= LISTED ENTRIES =
::::::

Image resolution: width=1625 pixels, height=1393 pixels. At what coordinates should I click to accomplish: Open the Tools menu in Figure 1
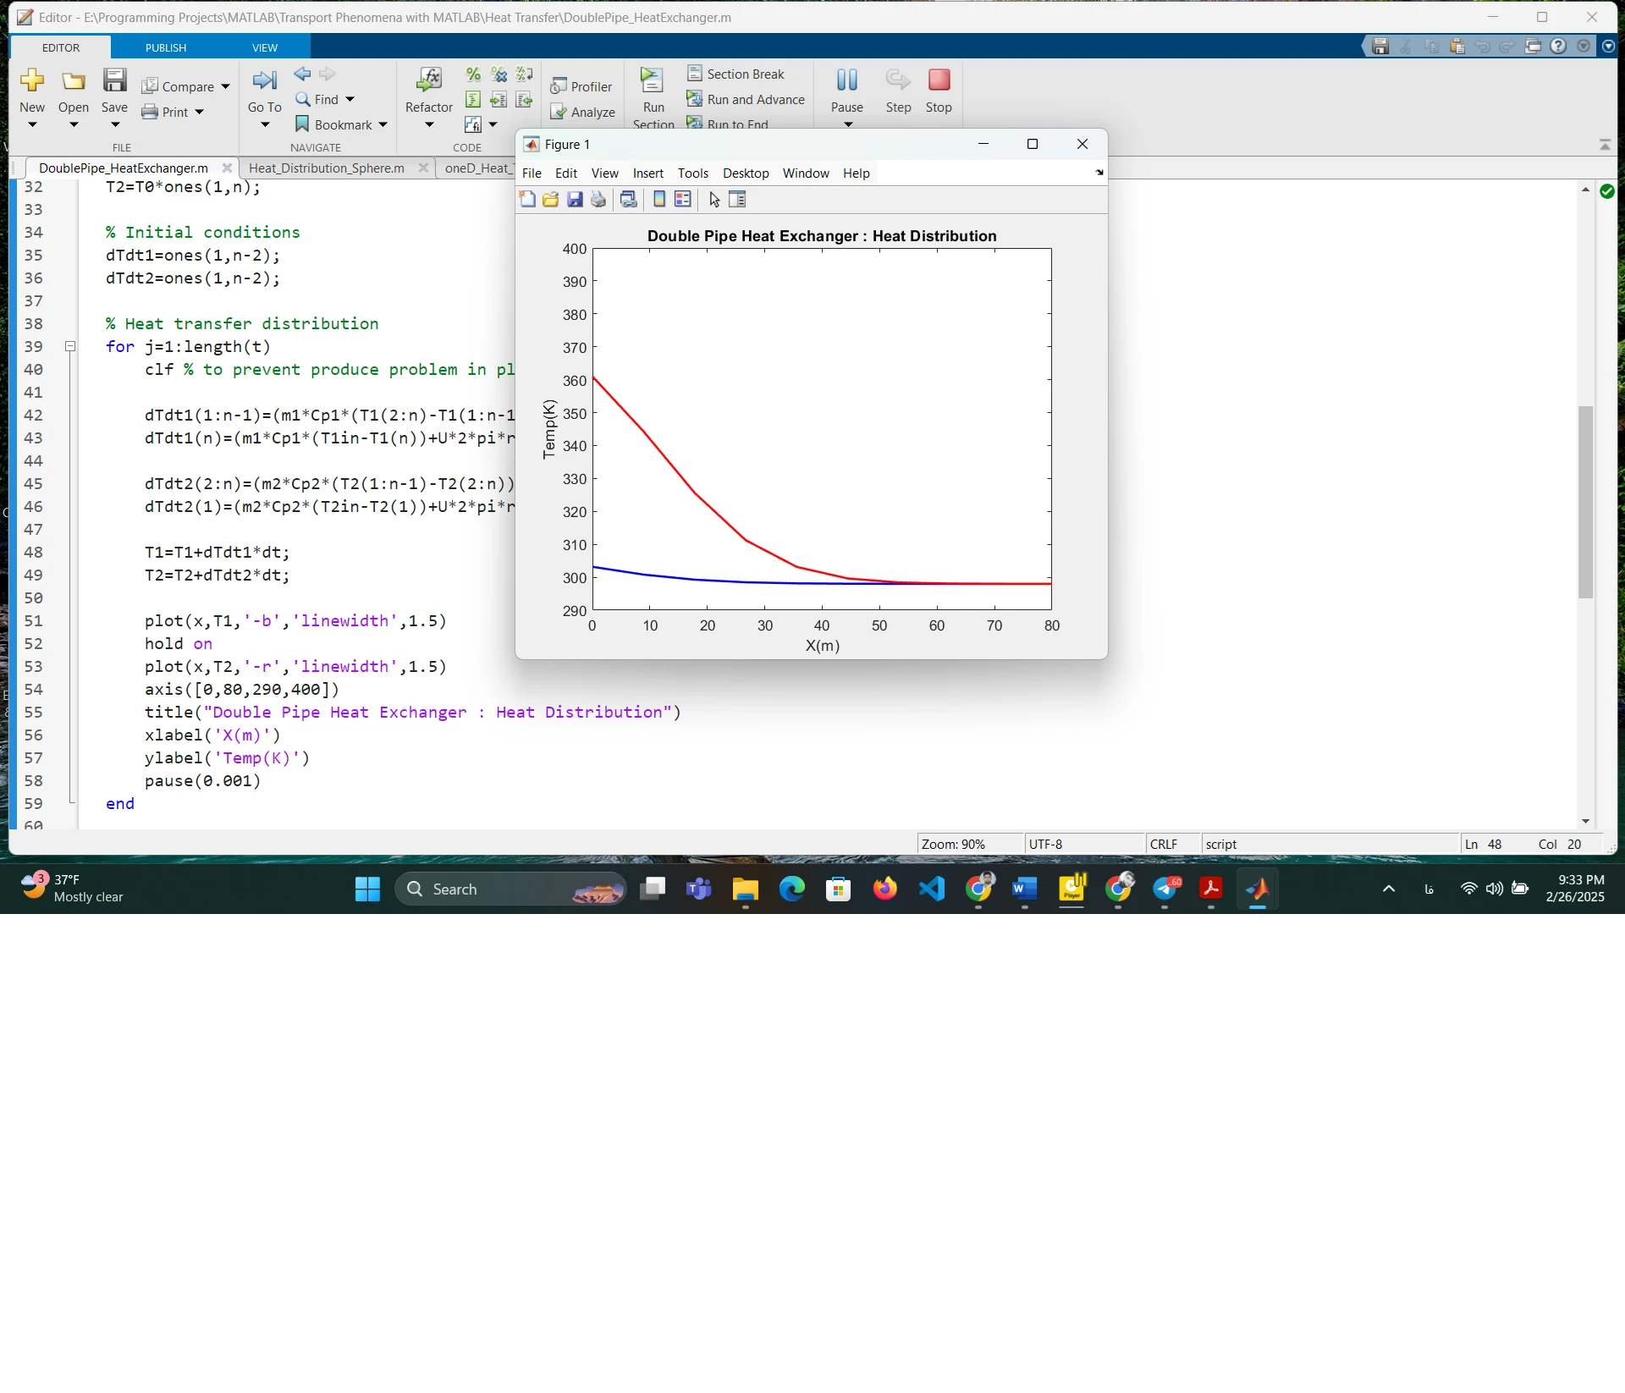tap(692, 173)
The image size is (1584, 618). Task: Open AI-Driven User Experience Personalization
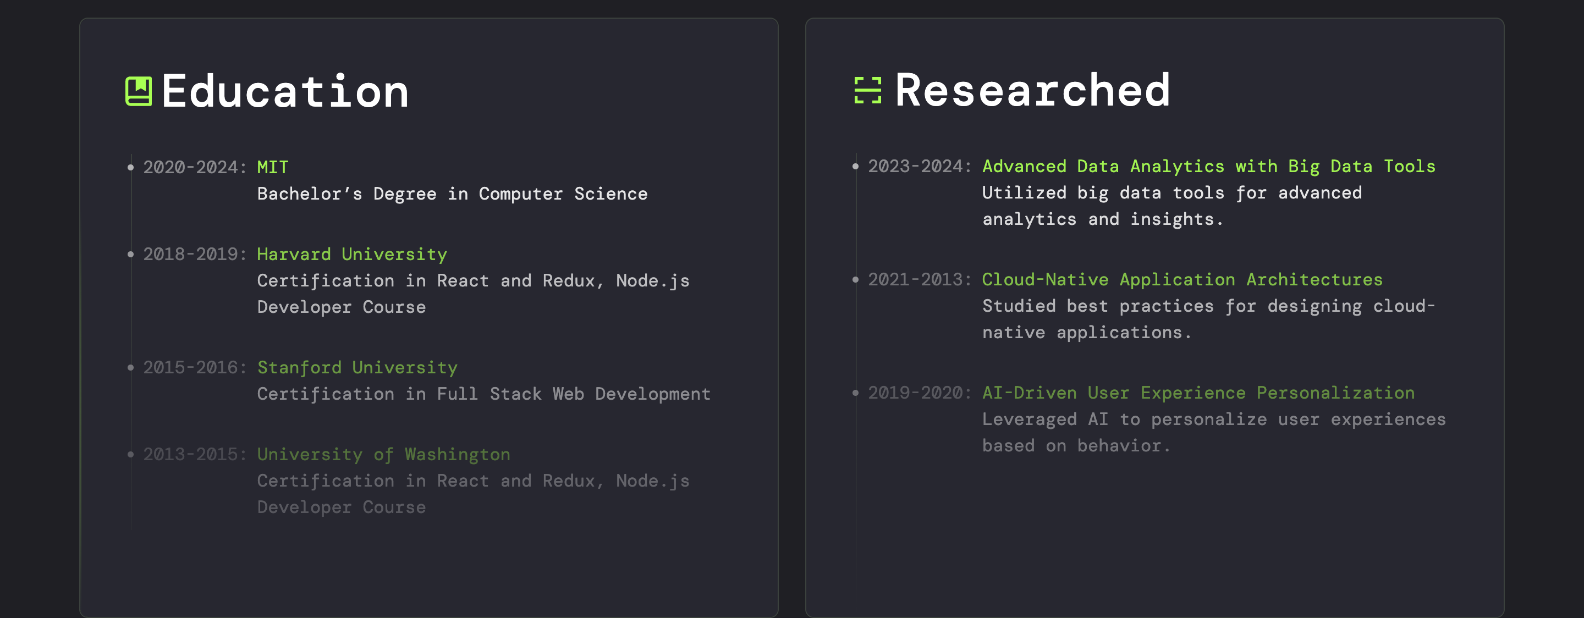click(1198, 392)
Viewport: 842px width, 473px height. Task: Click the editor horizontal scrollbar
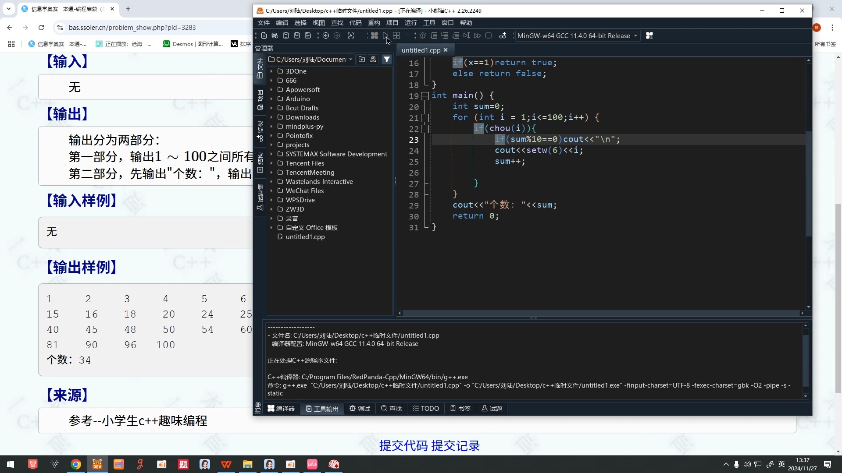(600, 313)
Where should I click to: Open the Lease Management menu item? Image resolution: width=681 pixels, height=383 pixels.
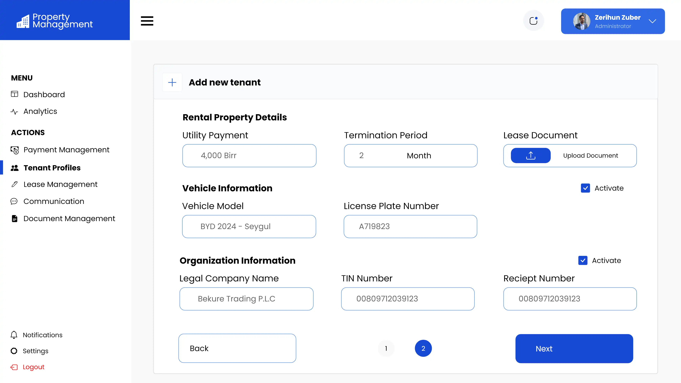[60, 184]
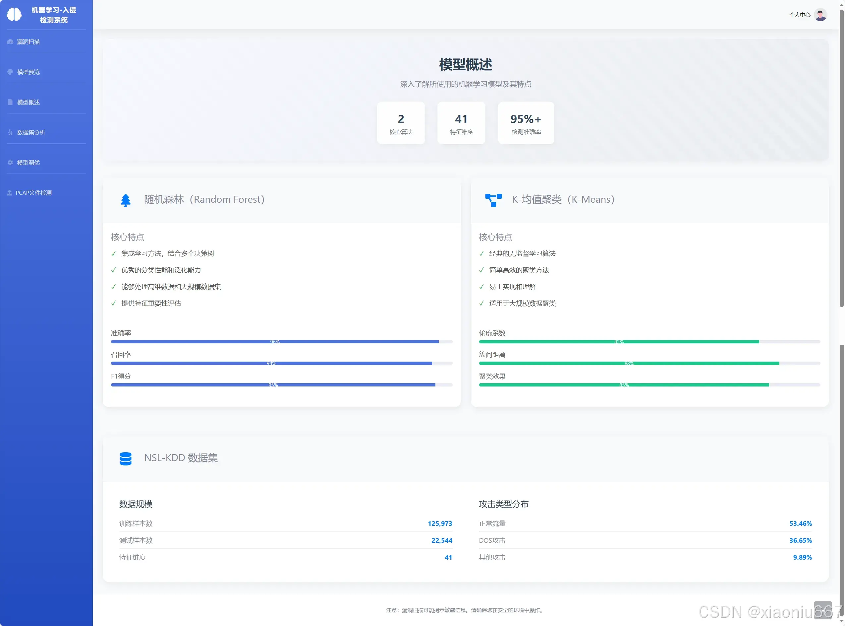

::::::

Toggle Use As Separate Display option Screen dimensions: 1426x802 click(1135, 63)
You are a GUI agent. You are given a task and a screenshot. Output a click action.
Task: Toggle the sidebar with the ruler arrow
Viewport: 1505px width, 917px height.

::::::

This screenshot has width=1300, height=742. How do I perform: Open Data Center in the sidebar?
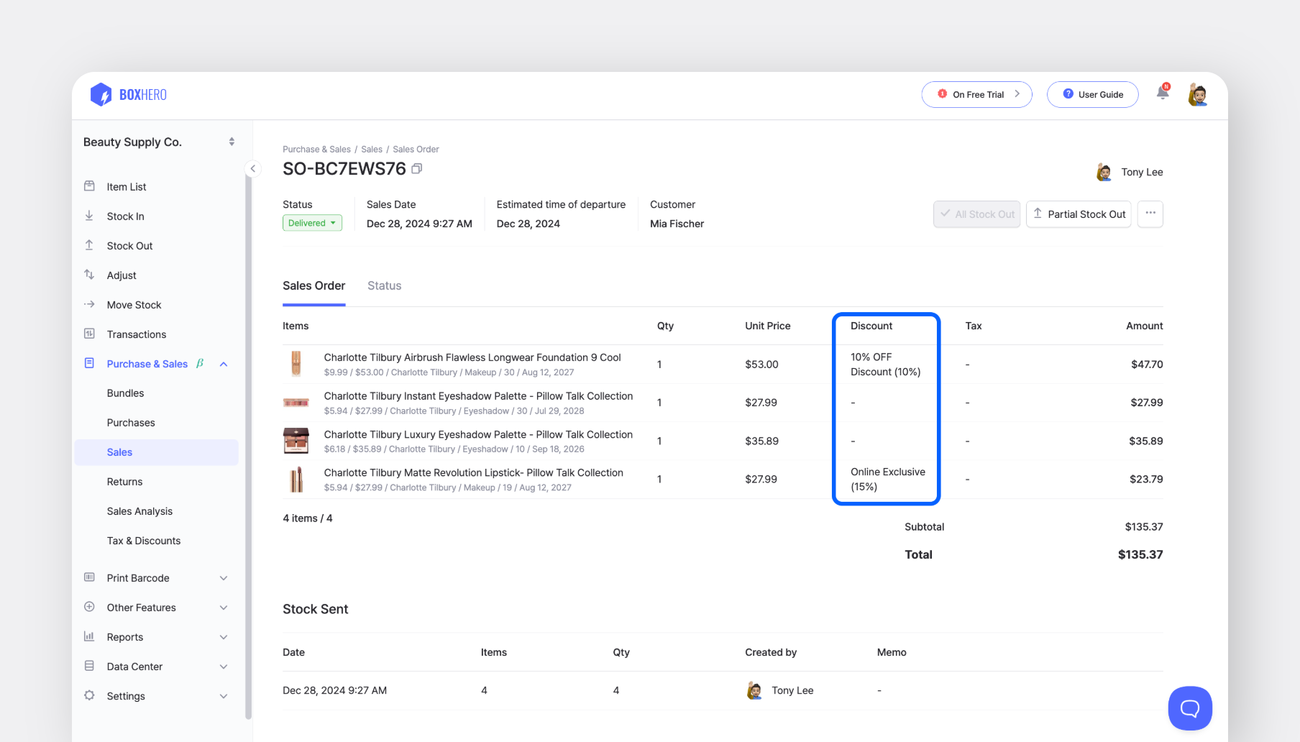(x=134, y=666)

::::::

= EXERCISE DETAILS =
Could you find every line in the records above that contains the word "Toggle" and copy it?

= RESPONSE TO THE EXERCISE =
Toggle Use As Separate Display option Screen dimensions: 1426x802 click(1135, 63)
Task: Toggle the sidebar with the ruler arrow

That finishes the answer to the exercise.